Können Sie das Problem bitte erklären?
Inflation heißt nichts anderes als Kaufkraftverlust, und dieser ist aktuell zu hoch. Die Nachfrage war jahrelang zyklisch und viel zu niedrig, aufgrund der geschilderten Ereignisse explodierte sie dann. Die Folge: Preissteigerungen von 10 Prozent und mehr. Das fordern jetzt auch die Gewerkschaften an Lohnerhöhung. Einerseits verstehe ich das, andererseits steigt die Gefahr einer Lohn-Preis-Spirale weiter an. Die Arbeitgeber werden das über Effizienzeffekte, aber natürlich auch über Preiserhöhungen abfedern. Und damit kann sich das Lohn-Preis-Niveau nicht normalisieren, was für ein Abdämpfen der Inflationsrate nicht hilfreich ist. Zudem führt eine länger andauernde hohe Inflation zu einem Vertrauensverlust in Bezug auf die Geldwährung, verbunden mit dem Verlust von Wertschöpfung, wirtschaftlicher Entwicklung und im schlimmsten Fall zu einer Destabilisierung des Systems.
Was wäre also hilfreich?
Es ging und geht nicht nur um Finanzen und Bankthemen, sondern es geht um Lebensentwürfe im Sinne einer stabilen gesellschaftlichen Entwicklung oder dem Gegenteil davon. Auch heute haben wir eine Situation, die nicht normal ist. Deshalb sind die wichtigsten Spieler neben Politik, Tarifpartnern und Marktteilnehmern die Notenbanken, die 2022 ihre expansive Geldpolitik beendeten und jetzt, wenn auch spät, die Zinsen deutlich angehoben haben. Das ist ein mittelfristiger Prozess, der auch seine Schattenseiten hat. Aber nur so sehe ich eine Chance, dass wir wieder in ruhigeres Fahrwasser mit 3 bis 4 Prozent Inflation zurückfinden. Wären die Zinsen nicht erhöht worden, hätte ich mich schon gefragt, ob die Verantwortlichen denn gar nichts gelernt haben aus den Ereignissen vor einhundert Jahren.
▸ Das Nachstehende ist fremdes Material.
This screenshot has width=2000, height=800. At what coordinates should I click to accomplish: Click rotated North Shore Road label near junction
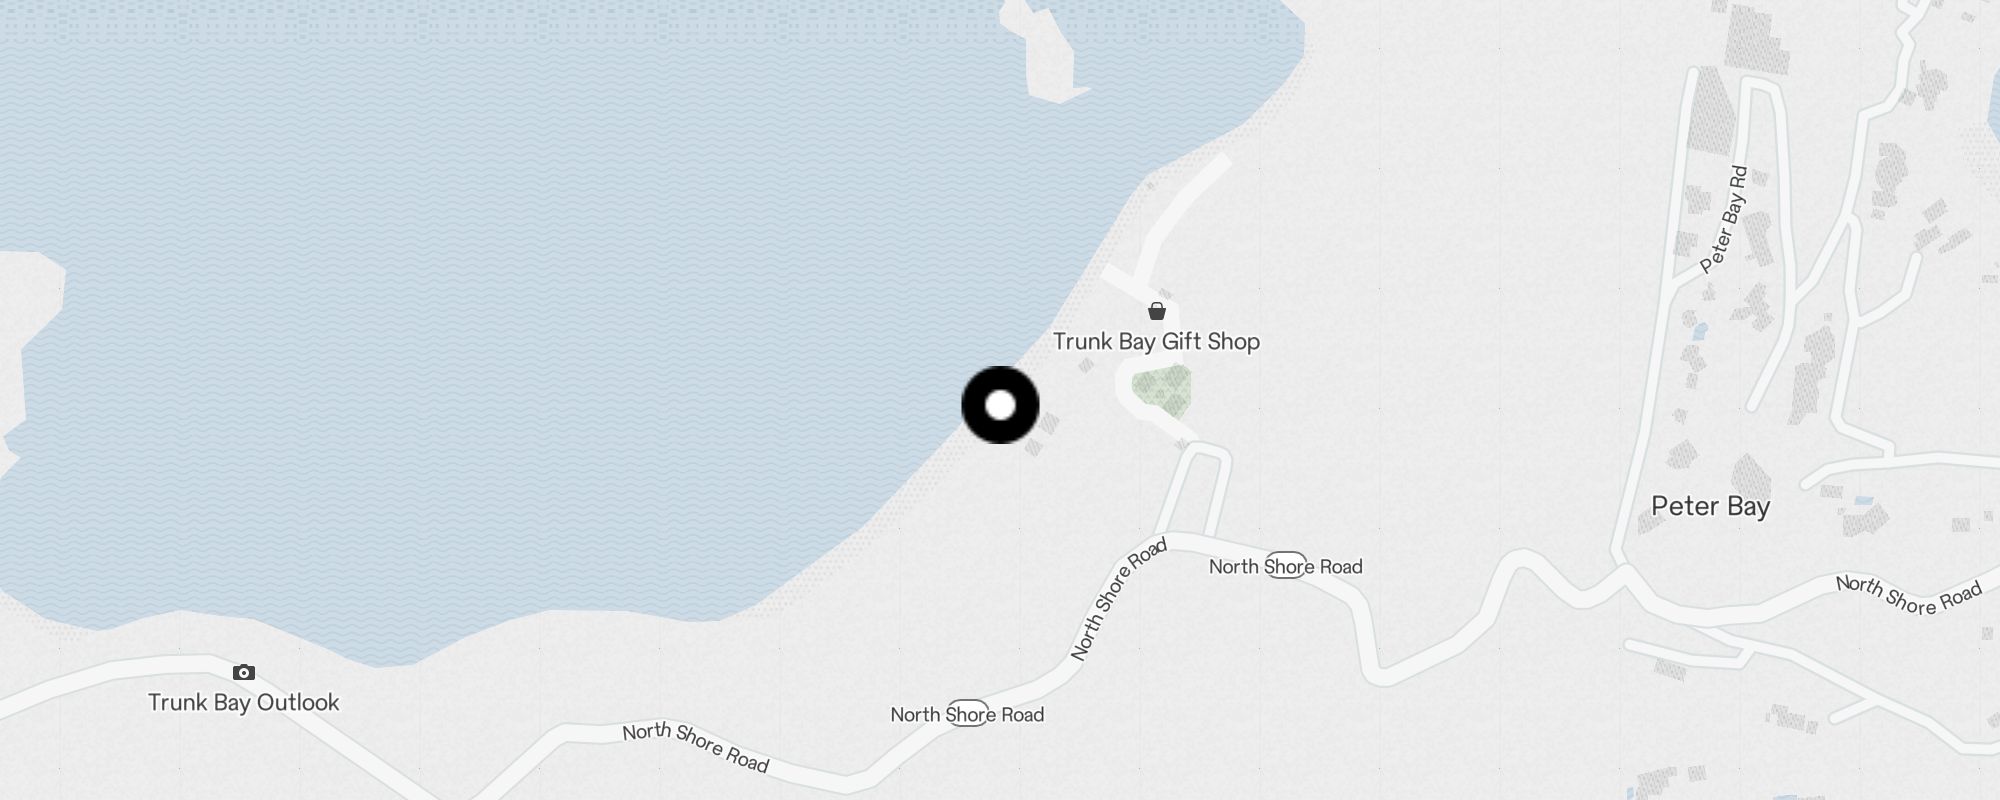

Und was raten Sie den „kleinen Sparern“ in der jetzigen Situation? Sollen die ihr Geld abheben und in den berühmten Sparstrumpf stecken?
Das ist keine sinnvolle Lösung. Die 5.000 Euro im Sparstrumpf verlieren genauso durch die Inflation an Wert. Das bedeutet, ich muss mich für meine langfristigen Sparziele selbst informieren oder eine qualifizierte Beratung in Anspruch nehmen. Ich empfehle neben dem Baustein Liquidität, mittel- und langfristige Anlagen breit anzulegen. Dazu gehören neben den klassischen Sparprodukten auch Sachwerte wie Immobilien oder Immobilienanteile und Unternehmensbeteiligungen, also auch Aktien.